__Work required__. Locate the string "right" in the records below. Copy every line where it occurs.
-- Data in this exercise follows --
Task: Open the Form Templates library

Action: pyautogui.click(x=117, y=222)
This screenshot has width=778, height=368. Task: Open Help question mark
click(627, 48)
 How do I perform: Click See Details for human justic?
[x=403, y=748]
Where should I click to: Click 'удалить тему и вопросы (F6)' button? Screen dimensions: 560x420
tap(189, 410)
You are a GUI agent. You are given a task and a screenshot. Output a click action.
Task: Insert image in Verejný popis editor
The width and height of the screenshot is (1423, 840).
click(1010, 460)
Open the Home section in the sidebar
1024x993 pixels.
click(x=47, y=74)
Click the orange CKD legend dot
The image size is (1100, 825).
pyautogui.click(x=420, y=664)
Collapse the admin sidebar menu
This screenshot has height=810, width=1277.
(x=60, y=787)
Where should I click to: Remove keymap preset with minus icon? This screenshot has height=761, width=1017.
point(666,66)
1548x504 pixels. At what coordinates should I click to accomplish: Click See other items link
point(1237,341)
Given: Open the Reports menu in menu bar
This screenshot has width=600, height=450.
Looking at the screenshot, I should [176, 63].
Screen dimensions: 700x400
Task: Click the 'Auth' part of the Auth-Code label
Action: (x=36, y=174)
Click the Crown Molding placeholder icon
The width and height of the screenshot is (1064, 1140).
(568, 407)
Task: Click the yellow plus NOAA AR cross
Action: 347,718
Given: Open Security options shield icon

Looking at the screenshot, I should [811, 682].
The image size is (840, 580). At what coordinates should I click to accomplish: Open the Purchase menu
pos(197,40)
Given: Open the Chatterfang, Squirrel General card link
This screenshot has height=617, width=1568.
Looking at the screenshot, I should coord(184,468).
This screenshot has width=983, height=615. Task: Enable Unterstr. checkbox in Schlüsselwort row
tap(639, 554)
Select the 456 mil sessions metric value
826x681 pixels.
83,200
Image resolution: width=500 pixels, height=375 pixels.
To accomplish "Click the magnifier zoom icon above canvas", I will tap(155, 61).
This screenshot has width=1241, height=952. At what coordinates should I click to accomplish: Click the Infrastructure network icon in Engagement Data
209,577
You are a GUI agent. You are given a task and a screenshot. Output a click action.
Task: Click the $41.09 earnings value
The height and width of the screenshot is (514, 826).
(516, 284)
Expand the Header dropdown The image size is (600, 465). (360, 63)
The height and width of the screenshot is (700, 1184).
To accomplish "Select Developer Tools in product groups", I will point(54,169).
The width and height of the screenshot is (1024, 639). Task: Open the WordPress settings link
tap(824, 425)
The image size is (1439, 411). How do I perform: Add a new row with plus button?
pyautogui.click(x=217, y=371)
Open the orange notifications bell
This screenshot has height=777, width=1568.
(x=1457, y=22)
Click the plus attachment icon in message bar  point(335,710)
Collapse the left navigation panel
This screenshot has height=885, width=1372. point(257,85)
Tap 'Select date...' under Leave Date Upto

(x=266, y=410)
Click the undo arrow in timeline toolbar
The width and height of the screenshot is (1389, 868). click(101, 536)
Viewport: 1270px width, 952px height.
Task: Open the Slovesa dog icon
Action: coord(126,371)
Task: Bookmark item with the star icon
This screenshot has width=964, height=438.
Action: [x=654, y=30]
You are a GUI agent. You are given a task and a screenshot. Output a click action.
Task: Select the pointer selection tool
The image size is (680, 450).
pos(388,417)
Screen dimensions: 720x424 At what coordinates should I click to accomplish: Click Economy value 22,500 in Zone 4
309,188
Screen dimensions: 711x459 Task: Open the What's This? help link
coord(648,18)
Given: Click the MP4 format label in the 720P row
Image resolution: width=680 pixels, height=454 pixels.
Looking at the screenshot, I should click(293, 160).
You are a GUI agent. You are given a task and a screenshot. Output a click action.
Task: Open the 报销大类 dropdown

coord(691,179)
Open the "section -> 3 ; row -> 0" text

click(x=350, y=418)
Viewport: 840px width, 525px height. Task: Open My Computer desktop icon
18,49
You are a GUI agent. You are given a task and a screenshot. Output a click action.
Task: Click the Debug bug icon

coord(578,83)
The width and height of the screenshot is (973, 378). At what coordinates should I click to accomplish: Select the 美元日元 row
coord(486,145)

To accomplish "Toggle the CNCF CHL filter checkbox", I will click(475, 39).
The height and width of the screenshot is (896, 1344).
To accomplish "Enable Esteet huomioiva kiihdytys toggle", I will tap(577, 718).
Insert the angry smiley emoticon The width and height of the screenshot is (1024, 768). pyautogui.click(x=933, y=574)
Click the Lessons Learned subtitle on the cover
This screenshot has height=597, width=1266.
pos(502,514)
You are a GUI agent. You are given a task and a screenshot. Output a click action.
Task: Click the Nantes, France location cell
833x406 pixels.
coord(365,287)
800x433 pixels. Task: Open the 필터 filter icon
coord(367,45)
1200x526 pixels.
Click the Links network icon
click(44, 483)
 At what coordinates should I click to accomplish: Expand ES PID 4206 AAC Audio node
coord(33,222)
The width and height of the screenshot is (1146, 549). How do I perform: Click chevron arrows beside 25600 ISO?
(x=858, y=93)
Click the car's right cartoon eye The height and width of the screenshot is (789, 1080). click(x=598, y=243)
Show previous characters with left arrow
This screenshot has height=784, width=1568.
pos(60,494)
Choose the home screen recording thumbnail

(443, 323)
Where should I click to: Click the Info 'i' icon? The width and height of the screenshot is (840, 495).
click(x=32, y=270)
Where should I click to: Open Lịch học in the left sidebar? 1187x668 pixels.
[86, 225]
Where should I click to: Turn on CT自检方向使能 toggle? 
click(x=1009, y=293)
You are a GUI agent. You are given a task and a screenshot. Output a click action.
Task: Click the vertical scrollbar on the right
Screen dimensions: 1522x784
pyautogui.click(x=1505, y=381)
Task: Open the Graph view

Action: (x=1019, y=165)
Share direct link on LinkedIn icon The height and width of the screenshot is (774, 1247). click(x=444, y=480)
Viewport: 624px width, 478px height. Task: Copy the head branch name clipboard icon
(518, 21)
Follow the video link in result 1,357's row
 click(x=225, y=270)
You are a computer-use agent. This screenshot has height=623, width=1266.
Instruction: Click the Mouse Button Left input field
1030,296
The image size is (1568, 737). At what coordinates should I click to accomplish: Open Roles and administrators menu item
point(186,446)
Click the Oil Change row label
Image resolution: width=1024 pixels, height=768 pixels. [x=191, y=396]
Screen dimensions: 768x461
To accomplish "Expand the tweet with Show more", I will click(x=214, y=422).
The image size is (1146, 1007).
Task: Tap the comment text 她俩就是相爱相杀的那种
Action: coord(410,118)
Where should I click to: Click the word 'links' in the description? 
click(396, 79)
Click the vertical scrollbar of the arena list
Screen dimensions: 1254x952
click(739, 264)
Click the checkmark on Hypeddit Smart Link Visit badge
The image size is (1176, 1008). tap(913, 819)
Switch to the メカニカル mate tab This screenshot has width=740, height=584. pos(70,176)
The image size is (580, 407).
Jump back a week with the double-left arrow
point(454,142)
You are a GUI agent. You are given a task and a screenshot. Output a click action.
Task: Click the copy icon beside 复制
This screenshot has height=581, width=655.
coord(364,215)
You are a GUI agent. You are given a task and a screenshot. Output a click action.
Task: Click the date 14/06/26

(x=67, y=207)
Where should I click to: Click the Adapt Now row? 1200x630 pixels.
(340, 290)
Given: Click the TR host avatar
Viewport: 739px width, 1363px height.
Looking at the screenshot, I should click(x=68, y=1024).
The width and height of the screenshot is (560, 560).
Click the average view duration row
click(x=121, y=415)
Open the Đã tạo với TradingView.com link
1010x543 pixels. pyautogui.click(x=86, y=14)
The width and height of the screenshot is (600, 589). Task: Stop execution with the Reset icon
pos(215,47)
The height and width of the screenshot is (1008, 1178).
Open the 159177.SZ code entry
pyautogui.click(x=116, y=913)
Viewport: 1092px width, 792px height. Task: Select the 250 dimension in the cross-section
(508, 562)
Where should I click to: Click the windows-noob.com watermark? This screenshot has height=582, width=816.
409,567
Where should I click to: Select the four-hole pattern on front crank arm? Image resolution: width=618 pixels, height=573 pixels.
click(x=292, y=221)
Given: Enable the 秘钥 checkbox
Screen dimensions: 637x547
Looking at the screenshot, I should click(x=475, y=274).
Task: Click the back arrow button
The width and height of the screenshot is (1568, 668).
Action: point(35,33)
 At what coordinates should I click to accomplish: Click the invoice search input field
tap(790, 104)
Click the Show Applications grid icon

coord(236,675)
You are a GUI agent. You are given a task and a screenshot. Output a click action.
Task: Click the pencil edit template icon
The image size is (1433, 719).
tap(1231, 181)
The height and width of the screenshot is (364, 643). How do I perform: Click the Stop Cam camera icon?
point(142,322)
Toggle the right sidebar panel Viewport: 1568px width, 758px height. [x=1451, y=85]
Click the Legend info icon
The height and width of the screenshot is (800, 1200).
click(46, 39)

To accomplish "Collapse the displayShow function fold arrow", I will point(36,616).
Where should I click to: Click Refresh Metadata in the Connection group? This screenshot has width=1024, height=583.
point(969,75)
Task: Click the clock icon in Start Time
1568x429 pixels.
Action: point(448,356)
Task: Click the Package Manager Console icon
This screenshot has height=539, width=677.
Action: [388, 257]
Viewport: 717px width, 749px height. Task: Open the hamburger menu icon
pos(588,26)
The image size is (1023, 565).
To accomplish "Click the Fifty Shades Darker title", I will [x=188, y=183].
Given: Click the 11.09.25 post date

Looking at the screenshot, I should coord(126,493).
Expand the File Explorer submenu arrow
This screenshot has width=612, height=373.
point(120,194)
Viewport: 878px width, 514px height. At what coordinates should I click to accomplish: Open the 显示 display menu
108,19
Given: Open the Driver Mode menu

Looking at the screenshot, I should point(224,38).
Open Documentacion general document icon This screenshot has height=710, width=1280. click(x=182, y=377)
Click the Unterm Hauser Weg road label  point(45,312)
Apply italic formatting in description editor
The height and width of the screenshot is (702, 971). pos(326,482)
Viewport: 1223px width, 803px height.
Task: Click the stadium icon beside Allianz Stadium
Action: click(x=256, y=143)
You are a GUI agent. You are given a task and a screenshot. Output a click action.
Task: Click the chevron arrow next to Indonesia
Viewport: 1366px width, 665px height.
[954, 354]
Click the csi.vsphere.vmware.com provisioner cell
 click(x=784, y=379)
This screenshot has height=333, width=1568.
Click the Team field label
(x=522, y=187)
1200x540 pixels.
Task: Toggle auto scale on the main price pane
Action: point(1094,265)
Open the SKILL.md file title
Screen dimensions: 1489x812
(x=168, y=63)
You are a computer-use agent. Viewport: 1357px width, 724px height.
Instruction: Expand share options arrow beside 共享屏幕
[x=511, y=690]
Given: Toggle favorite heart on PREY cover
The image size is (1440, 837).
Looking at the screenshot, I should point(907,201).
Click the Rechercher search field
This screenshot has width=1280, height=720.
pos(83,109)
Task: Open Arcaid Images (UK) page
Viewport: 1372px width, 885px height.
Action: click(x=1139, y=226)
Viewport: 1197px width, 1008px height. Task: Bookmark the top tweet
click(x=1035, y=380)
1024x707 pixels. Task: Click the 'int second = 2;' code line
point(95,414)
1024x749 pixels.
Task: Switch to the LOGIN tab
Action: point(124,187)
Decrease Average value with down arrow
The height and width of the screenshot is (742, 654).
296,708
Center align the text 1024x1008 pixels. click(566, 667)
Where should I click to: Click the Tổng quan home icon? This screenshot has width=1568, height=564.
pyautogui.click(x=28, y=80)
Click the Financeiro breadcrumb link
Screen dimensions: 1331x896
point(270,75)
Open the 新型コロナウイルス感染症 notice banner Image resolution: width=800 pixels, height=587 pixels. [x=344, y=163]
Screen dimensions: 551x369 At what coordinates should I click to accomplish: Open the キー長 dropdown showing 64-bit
-- Data in this exercise concluded --
__Task response__.
Click the car's right cartoon eye The height and width of the screenshot is (789, 1080). click(x=598, y=243)
Task: Click the vertical scrollbar on the right
Toggle the right sidebar panel Viewport: 1568px width, 758px height. [x=1451, y=85]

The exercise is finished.